At this week's GlobeMed meeting, we were lucky to have two special guests come speak to us. The first was Dr. Andy Anderson, who gave a presentation on how geographic information systems (GIS) can be applied to public health.
The first example he used was the 1854 Broad Street pump cholera outbreak in London, where 616 people died from a contagion of unknown cause. It occurred primarily in areas with older housing that lacked proper plumbing and sewage. Many people believed the sickness was due to noxious vapors wafting north from the Thames River, the city’s sewer, or was a reemergence of the black plague. However, after anesthesiologist John Snow (shout out to house Snow!) mapped the deaths, he found that the victims all lived within walking distance from the Broad Street pump, the neighborhood’s water supply that had been contaminated by a broken cesspit. Now we know that cholera originated in Northern India and was spread through global trade, and that prevention of the bacterium comes from clean water systems.
Other uses of maps in public health include discovering a relationship between trauma deserts and mortality in Chicago, tracing fluoride in water supplies, and finding no spatial or temporal clustering for early onset breast cancer. Dr. Anderson also talked about supporting Ebola first responders in West Africa through OpenStreetMap, a website that allows users to map high-risk areas.

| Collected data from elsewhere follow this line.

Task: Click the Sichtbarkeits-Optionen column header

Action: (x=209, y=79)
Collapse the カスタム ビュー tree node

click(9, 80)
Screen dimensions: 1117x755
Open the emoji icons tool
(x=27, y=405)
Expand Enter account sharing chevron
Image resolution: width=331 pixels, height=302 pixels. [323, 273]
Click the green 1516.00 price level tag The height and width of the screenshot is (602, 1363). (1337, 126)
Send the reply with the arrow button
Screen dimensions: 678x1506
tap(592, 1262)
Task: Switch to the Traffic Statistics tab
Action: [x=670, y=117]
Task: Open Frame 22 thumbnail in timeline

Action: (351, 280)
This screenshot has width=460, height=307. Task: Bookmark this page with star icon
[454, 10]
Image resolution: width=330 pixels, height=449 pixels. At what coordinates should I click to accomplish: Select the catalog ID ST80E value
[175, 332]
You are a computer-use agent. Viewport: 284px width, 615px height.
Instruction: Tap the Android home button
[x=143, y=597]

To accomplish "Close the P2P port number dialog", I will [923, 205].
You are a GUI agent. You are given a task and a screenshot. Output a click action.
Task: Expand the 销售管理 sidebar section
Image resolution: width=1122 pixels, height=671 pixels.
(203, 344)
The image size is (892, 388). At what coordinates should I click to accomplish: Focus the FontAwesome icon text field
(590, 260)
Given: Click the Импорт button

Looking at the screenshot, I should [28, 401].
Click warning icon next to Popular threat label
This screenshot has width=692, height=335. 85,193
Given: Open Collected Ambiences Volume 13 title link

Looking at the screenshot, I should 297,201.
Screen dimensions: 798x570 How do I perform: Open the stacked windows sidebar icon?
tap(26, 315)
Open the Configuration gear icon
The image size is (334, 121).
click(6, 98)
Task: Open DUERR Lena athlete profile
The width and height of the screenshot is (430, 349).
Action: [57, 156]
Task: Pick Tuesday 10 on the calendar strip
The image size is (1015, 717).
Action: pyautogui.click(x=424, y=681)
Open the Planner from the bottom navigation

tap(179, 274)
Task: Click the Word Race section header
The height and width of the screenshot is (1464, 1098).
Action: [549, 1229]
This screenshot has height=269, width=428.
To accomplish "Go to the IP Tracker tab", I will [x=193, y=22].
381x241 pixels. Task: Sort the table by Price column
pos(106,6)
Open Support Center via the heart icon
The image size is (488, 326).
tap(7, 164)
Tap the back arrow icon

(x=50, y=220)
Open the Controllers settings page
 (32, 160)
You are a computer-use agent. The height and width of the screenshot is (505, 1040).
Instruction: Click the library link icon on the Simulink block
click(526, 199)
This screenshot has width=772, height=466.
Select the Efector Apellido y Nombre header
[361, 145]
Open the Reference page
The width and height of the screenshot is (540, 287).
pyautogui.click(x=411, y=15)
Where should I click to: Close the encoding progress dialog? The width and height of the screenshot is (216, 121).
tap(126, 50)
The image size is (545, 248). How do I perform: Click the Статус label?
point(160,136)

Our second speaker was Megan Lyster, who is teaching an interterm course called Social Enterprise in Action. In the course, students will work with two partner organizations, Amherst Survival Center and Book and Plow Farm. With Amherst Survival Center, students will help develop a social media campaign to support diaper need awareness, and with Book and Plow Farm, students will research and recommend a new product that will preserve extra produce during the summer.
House Points Tally
Last but not least, clubs and groups are coming together for the Global Health 10-Day Event! GlobeMed is sponsoring the NGO Panel, the “This I Believe” campaign, and the Human Rights Day Dinner.